[Kutipan yang Diberikan]
━━━━━━━━━━━━━━━━━━━━━━━━━━━━━━
Bisnis.com, JAKARTA — Direktur Jenderal Pajak Kementerian Keuangan (Kemenkeu) Bimo Wijayanto sedang berdiskusi dengan pejabat tinggi Kementerian ESDM hingga Badan Intelijen Negara (BIN) terkait pengamanan nilai tambah dari sektor mineral dan batu bara (minerba).
Bimo mengakui bahwa kendati sektor minerba berkontribusi Rp2.026 triliun terhadap perekonomian Indonesia, atau setara 9,2% terhadap PDB, otoritas belum bisa mengamankan penerimaan negara yang optimal dari sektor tersebut.
Padahal, terangnya, aktivitas ekonomi dari sektor minerba memiliki multiplier effect yang besar mencakup layanan penambangan, logistik, hilirisasi sampai dengan jasa keuangan yang mendukung sektor tersebut. Di sisi lain, perekonomian Indonesia pun diakui sangat bergantung kepada sektor minerba.
Untuk itu, Bimo mengungkap tengah berdiskusi dengan Direktur Jenderal Mineral dan Batu Bara (Minerba) Kementerian ESDM serta Deputi Intelijen Ekonomi BIN guna menemukan cara untuk mengamankan nilai tambah dari sektor minerba.
"Dengan Pak Tri Winarno, Dirjen Minerba dan Deputi Ekonomi BIN, kami sedang berdiskusi, ada perintah informal dulu, bagaimana kami bisa men-secure lebih banyak value added di Indonesia," ujarnya pada acara diskusi bertajuk 'Meneropong Tax Gap & Efektivitas Tata Kelola Fiskal Sektor Minerba' yang disiarkan melalui YouTube Pusdiklat Pajak dan dikutip Jumat (12/12/2025).
Salah satu subsektor minerba yang tengah disoroti oleh Bimo adalah nikel. Mineral dengan cadangan terbesar tersimpan di Indonesia itu, terangnya, merupakan komoditas yang paling memiliki multiplier effect besar.
━━━━━━━━━━━━━━━━━━━━━━━━━━━━━━
[Data yang Ditampilkan]
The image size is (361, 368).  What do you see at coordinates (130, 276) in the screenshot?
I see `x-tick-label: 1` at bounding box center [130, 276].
━━━━━━━━━━━━━━━━━━━━━━━━━━━━━━
[Deskripsi Masalah] Kembalikan seluruh bagian artikel tentang penerimaan negara dari sektor minerba mulai dari "Salah satu subsektor" terus ke bawah sampai "multiplier effect besar.", tanpa mengubah satu kata pun.

[Solusi Masalah Ini]
Salah satu subsektor minerba yang tengah disoroti oleh Bimo adalah nikel. Mineral dengan cadangan terbesar tersimpan di Indonesia itu, terangnya, merupakan komoditas yang paling memiliki multiplier effect besar.